Red Norvo was born Kenneth Norville on March 31, 1908 in Beardstown, Illinois. It is said that he sold his pet pony to help pay for his first marimba. He began his career in 1925 in Chicago playing with a band called “The Collegians”, in 1925. He played with many other bands, including an all-marimba band on the vaudeville circuit along with the bands of Paul Whiteman, Benny Goodman, Charlie Barnet and Woody Herman.

By 1933 he had recorded two sessions for Brunswick under his own name including two of the earliest, most modern pieces of chamber jazz: Bix Beiderbecke’s “In A Mist” and his own “Dance of the Octopus”. For these he put aside the xylophone for the marimba yet outraged the label’s head that tore up his contract and threw him out, though the album remained in print throughout the 30s.

From 1934-35 Red recorded 8 modern swing sides for Columbia followed by 15 sides of Decca and their short-lived Champion label series in 1936. From there he formed a Swing Orchestra and recorded for ARC, Vocalion and Columbia featuring brilliant arrangements by Eddie Sauter and often vocals by Mildred Bailey.

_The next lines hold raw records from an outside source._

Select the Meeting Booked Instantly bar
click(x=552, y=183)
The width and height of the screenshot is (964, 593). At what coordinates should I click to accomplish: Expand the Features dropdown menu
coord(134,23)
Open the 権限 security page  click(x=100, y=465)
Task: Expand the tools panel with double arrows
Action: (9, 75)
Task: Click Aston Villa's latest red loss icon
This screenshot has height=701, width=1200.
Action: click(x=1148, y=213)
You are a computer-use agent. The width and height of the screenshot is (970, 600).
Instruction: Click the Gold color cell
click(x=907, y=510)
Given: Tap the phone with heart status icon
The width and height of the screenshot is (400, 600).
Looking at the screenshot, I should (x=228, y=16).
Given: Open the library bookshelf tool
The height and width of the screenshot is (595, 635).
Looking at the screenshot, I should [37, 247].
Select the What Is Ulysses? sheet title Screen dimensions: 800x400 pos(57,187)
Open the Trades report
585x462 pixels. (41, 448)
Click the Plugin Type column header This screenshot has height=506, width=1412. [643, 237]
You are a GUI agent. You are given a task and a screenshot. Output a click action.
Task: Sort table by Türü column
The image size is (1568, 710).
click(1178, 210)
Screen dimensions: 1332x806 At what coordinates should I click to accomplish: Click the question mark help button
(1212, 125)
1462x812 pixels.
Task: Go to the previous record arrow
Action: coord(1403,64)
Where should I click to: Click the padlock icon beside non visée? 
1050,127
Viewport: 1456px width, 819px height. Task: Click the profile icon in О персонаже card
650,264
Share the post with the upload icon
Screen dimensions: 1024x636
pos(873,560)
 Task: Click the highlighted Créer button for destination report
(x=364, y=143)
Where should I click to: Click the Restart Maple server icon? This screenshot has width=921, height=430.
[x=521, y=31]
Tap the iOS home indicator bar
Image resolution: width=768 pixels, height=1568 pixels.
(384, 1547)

In 1938, Red Norvo and His Orchestra reached number one with their recordings of “Please Be Kind” and “Says My Heart”. He went on to record with Benny Goodman, Charlie Parker, Dizzy Gillespie in 1945, hit the West Coast in ’47, helped Charles Mingus rise to prominence in his trio, recorded for Savoy, recorded with Sinatra in Australia and released by Blue Note, appeared on the Dinah Shore Chevy Show and appeared in the movie Screaming Mimi as himself.

Red Norvo, helped to establish the xylophone, marimba and vibraphone as a viable jazz instrument continued to record and tour throughout his career until a stroke in the mid-1980s forced him into retirement. He died at a convalescent home on April 6, 1999 in Santa Monica, California at the age of 91.